Reputation: 621
I have the following type of data:
Person <- c("A", "B", "C", "D", "E", "E", "F", "G", "H", "I")
MOM <- c( NA, NA, NA, "A", "A", NA, "A", "B", "C", NA)
DAD <- c( NA, NA, NA, "B", "B", NA, "E", "A", "B", NA)
Xv <- 1:10
myd <- data.frame (Person, MOM, DAD, Xv, stringsAsFactors=F)
myd
Person MOM DAD Xv
1 A <NA> <NA> 1
2 B <NA> <NA> 2
3 C <NA> <NA> 3
4 D A B 4
5 E A B 5
6 E <NA> <NA> 6
7 F A E 7
8 G B A 8
9 H C B 9
10 I <NA> <NA> 10
This data include Person and their Mom and Dad columns.
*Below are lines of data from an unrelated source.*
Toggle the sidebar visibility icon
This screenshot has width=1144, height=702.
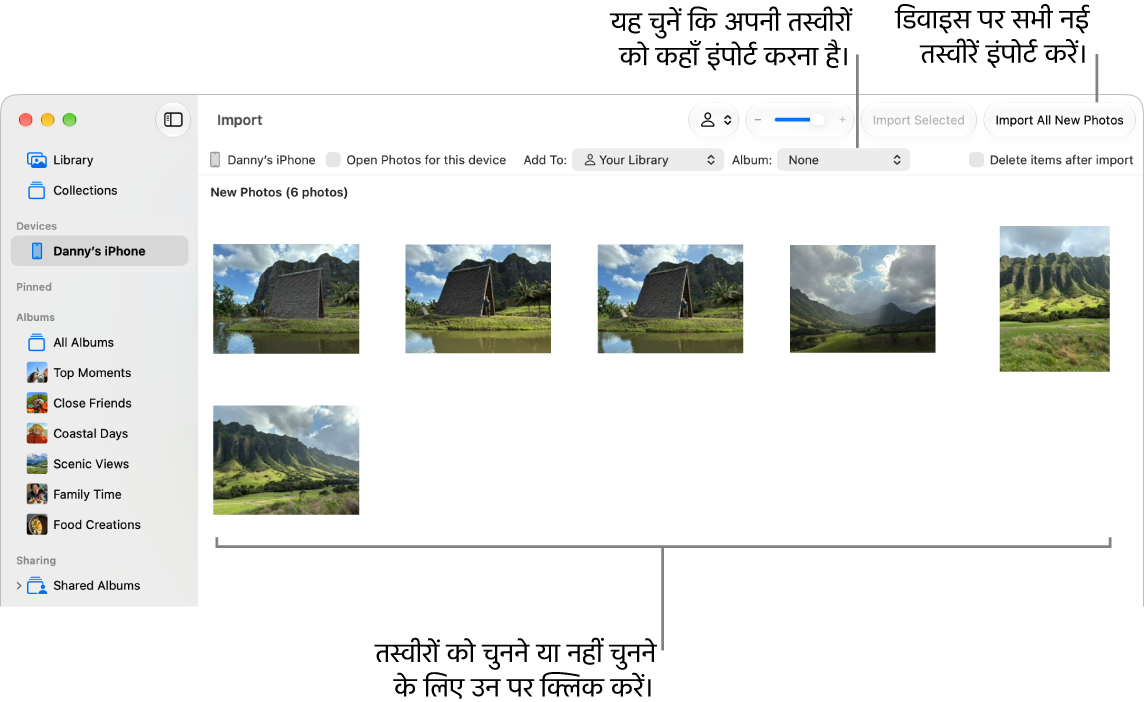[173, 120]
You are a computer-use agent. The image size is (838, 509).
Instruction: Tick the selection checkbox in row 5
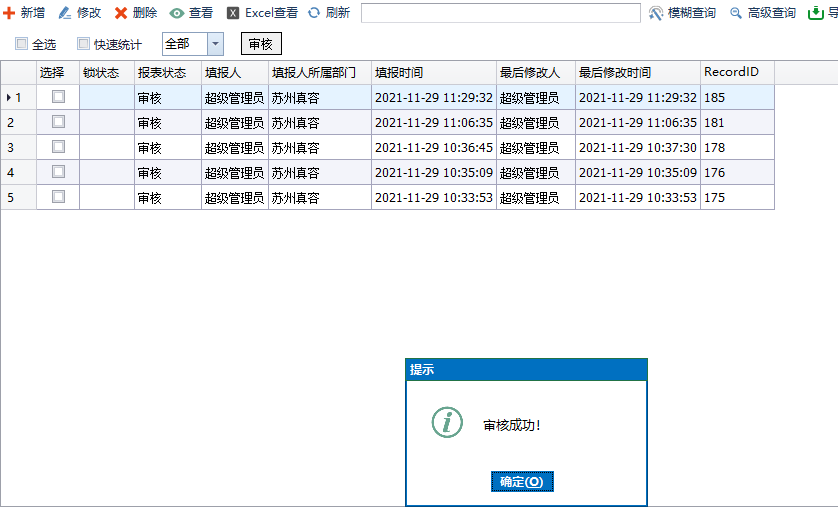(58, 197)
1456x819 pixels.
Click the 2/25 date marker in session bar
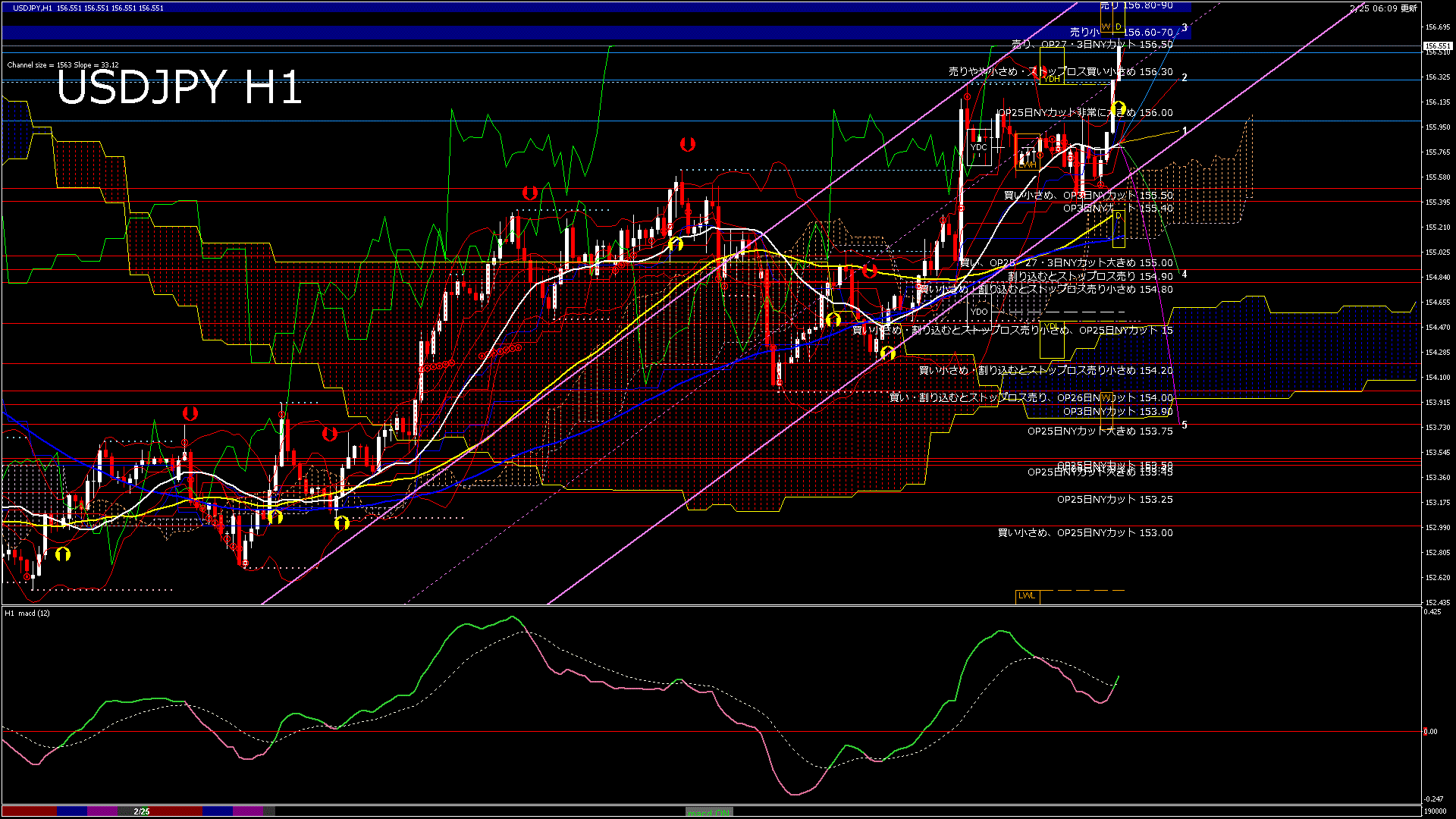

I would like to create family group for this data. NA is information missing. A family is defined that has common MOM and DAD. Founders are those that have both NA, family = 0.
Here is what I could figure out, which is imperfect for me:
fun <- function(i) {
i1 <- if (is.na(myd[i, 2])) i else match(myd[i, 2], myd[1:i, 2])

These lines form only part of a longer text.